I thought of that old joke, y’know, the, this…this guy goes to a psychiatrist and says, “Doc, uh, my brother’s crazy; he thinks he’s a chicken.”
And, uh, the doctor says, “Well, why don’t you turn him in?”
The guy says, “I would, but I need the eggs.”
Well, I guess that’s pretty much now how I feel about relationships; y’know, they’re totally irrational, and crazy, and absurd, and… but, uh, I guess we keep goin’ through it because, uh, most of us… need the eggs.
- Woody Allen, Annie Hall, 1977
The technology culture in the Bay Area is saturated. The justification for working on a startup requires little explanation because the person you are talking to is probably working on one as well. In New York, it parallels the density of the financial industry. Many of the professionals living in the city work on Wall Street. And if they don’t, they probably want to, even if they won’t admit it. In Los Angeles, I’d assume it’s similar with the entertainment industry.
Cultures cause a tunnel vision, and the result, if you stand back, can be laughably absurd. For example, the nuances of the technology culture in the Bay Area drag along the pettiness of social media counting. If you’ve been to a technology conference, I guarantee you’ve overheard a conversation as ridiculous as this:
Geek #1 in a “If you were coding Ruby, you’d be home by now” shirt:
“Dude, my follower count dropped from 147 to 143 yesterday after I sent out that NSFW link without warning.”
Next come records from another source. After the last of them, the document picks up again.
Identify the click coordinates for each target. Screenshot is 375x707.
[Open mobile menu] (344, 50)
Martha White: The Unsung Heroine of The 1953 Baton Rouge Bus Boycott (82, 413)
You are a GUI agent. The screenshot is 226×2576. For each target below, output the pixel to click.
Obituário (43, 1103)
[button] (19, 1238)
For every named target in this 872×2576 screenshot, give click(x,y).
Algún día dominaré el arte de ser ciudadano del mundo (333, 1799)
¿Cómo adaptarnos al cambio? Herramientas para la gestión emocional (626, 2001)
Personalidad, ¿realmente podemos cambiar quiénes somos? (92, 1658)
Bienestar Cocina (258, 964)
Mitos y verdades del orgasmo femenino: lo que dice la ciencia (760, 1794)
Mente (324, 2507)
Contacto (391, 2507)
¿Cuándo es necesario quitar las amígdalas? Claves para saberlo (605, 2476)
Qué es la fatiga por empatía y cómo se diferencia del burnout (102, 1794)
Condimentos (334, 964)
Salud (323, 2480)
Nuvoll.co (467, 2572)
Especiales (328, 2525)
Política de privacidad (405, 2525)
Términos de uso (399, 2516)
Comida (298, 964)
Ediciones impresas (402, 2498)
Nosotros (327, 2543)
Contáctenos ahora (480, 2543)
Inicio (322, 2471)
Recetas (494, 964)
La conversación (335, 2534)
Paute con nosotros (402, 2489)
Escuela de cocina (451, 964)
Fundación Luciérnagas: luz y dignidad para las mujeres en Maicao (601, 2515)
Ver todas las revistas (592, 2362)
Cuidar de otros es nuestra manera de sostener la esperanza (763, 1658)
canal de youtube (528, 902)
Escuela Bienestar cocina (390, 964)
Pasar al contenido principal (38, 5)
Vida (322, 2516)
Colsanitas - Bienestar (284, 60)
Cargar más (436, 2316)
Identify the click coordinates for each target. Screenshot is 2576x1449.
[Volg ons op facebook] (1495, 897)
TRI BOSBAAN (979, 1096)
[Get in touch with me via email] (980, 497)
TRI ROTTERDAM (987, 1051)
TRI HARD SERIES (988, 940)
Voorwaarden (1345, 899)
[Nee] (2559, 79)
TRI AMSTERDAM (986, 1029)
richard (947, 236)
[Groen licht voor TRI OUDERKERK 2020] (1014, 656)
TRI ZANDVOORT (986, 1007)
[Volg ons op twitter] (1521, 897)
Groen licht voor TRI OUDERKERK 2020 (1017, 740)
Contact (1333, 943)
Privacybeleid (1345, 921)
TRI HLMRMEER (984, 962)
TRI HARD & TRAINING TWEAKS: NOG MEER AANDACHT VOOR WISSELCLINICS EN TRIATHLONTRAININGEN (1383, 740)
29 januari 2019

Geek #2 in a “I’m huge on Twitter” shirt:
“Ah, that stinks. At least you’re still not trying to break 100. I’ll just follow a few hundred people until they follow me back, then drop them all!”
I’d interject, in reference to what Howard wrote, that you have to be willing to be unfollowed or unread if you want to be followed or read at all. It’s similar to investing; you need to be willing to lose money to make money. Any progression has its waves in and out, up and down, happy and sad.
But seriously, now taking another step back. The conversation I referenced, which happens more often than you might think, is about losing Twitter followers. These are people you probably don’t really know. What does it mean?
The irony is that I’m taking the time to write about it and fight about it. It’s as ridiculous as the guy with a brother that’s a chicken: maybe I’m the crazy one. For jobs or hobbies, including mine, the bullshit just might be part of the opportunity cost. My criticism is stale, but to me, it feels warranted.
Conversations like the one I described aren’t about the love of technology, fascination with social media, or about the group-think the two cause together; they are about being in love with the tragedy of it all.
And, if you can’t laugh at it, everyone else will for you. Or, at least I will.